1 Corinthians 10:31, "And whether therefore you eat or drink, or whatsoever you do, do all to the glory of God."

We used to "celebrate" Halloween until I really understood how it is not pleasing to Christ. My boys have gone trick-or-treating 1 time and it was horrible. They were scared and it was then that I was convicted by the Holy Spirit through the above verse. Now, we allow the children to wear a costume to their preschool fall festival, and then in the afternoon we go visit a local nursing home in their costumes. The residents love it, the kids love it, and I love knowing it brought joy to everyone involved. We no longer go trick-or-treating, and the costumes I permit the kids to wear cannot be evil or scary in any way. This year Th is a robot, Ta is Piglet, and T.G. is a pumpkin. I made Th and T.G.'s costume, and a friend gave me Ta's last year. I'll post pictures tomorrow from their festival at school and from the nursing home. Until then, read the devotion below taken from Proverbs 31 Ministries, and I pray it will open your eyes to the truth behind Halloween.

October 30, 2007

Spooks, Skeletons, and Saints
By Micca Campbell

“And he said unto them, Go ye into all the world, and preach the gospel to every creature.” Mark 16:15 (KJV)

When Jesus said, “Go ye into all the world, and preach the gospel to every creature,” did He mean for us to include ghost and goblins? I view every Halloween as an opportunity to witness to “the dark side.”

Many Christians don’t know what to do with Halloween. They wonder if they should ignore it; protest against it; go along with it, or find alternative ways to participate without offending their faith. We often reason, nothing good can come from evil so why take part in this holiday? Yet, Joseph tells us in the bible that what is meant for evil God can use for good. In that case, Halloween can be an opportunity for us to do good!

Some of you may be wondering if I’ve been living on a far away planet unaware of what Halloween is. No, I’m very much aware of its meaning and tradition. Before Christ, Halloween was part of the Celtic Feast of Samhain. This Druid priest celebration commemorated the beginning of winter. The Festivals consisted of animal sacrifices to the dead and bonfires in recognition of departed souls. Those who participated in the festival believed that goblins, demons, witches and elves were sent from the world beyond to harass the living. For self-protection, the Druid’s would dress up like ghouls and goblins and involve themselves in demonic activities. They believed participating in this way kept them from being attacked by real witches and demons.

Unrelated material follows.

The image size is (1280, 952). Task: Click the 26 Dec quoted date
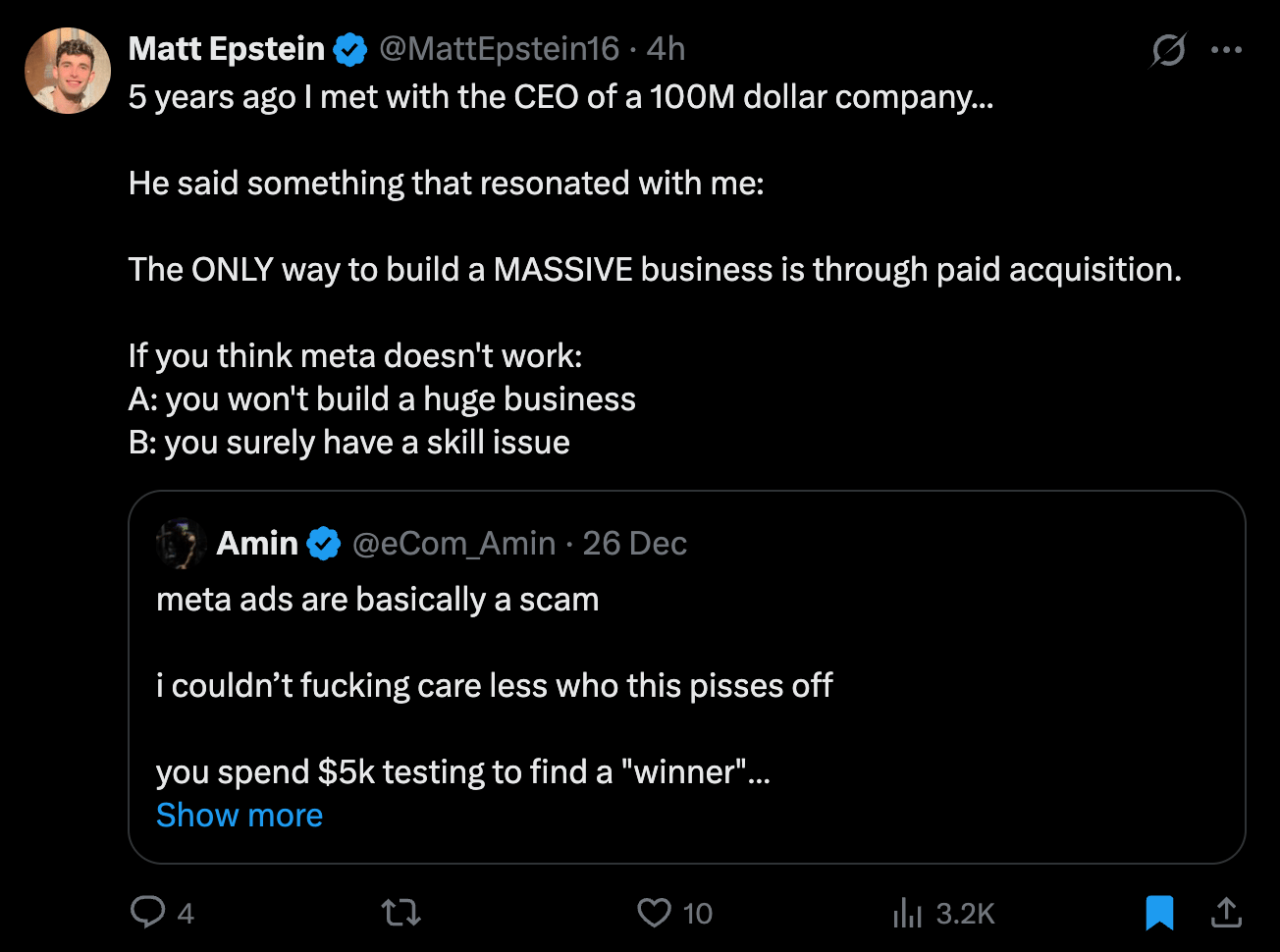point(635,544)
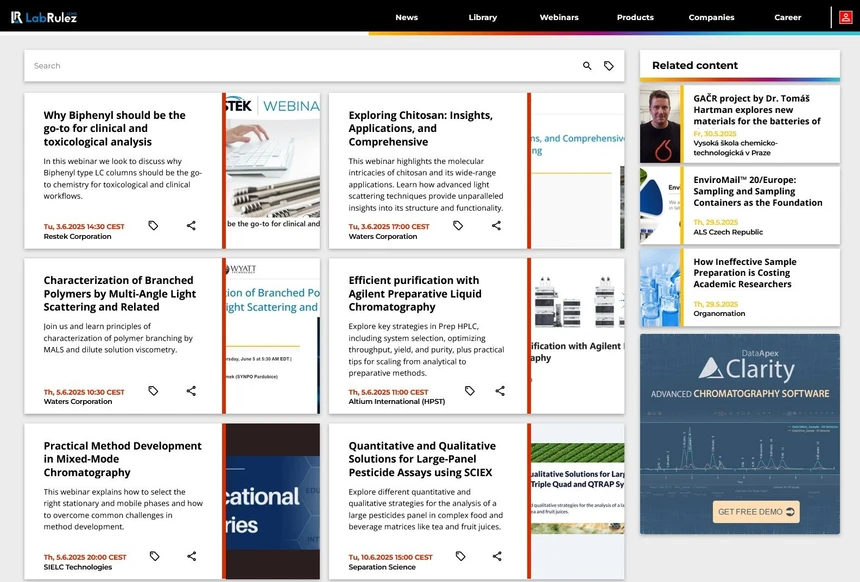Click the tag icon on the Chitosan webinar card

point(458,226)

The early church responded by moving All Saint’s’ Day from spring to fall and renamed it Hallows’ Eve. In doing so, Christians used the pagan festival as catalyst in which to proclaim Christ’s death and resurrection. Halloween, for the early church, became a time to evangelize. They took something evil and used it for good. We would do well to follow their example.

Halloween is full of trickery and illusions about mystical powers and the living dead. Christians today can use these illusions in comparison to the truth that Jesus overcame the grave by the power of God and is the true Resurrection and Life. Better yet, those who are in Christ will also conquer the grave and live forever in the presence of God. What good news to share on a dark day!

There are many ways to share the good news of the gospel. My church has a Harvest Party on October 31 every year. The children play games and collect candy while the adults enjoy hayrides and wiener roasts. The most significant part about our party is the gospel room. This is where a drama is presented sharing about the good news of Jesus Christ and His saving power. One way for you to share Jesus with others is to invite an un-churched family to your church’s festival.

Another way to participate if you’re a stay-at-home kind of person is not to turn off the lights and hide as some of us tend to do. Instead, be a shinning light on a dark night. Tie scripture or gospel tracks to some candy and hand it out at your front door with Christ-like love and joy.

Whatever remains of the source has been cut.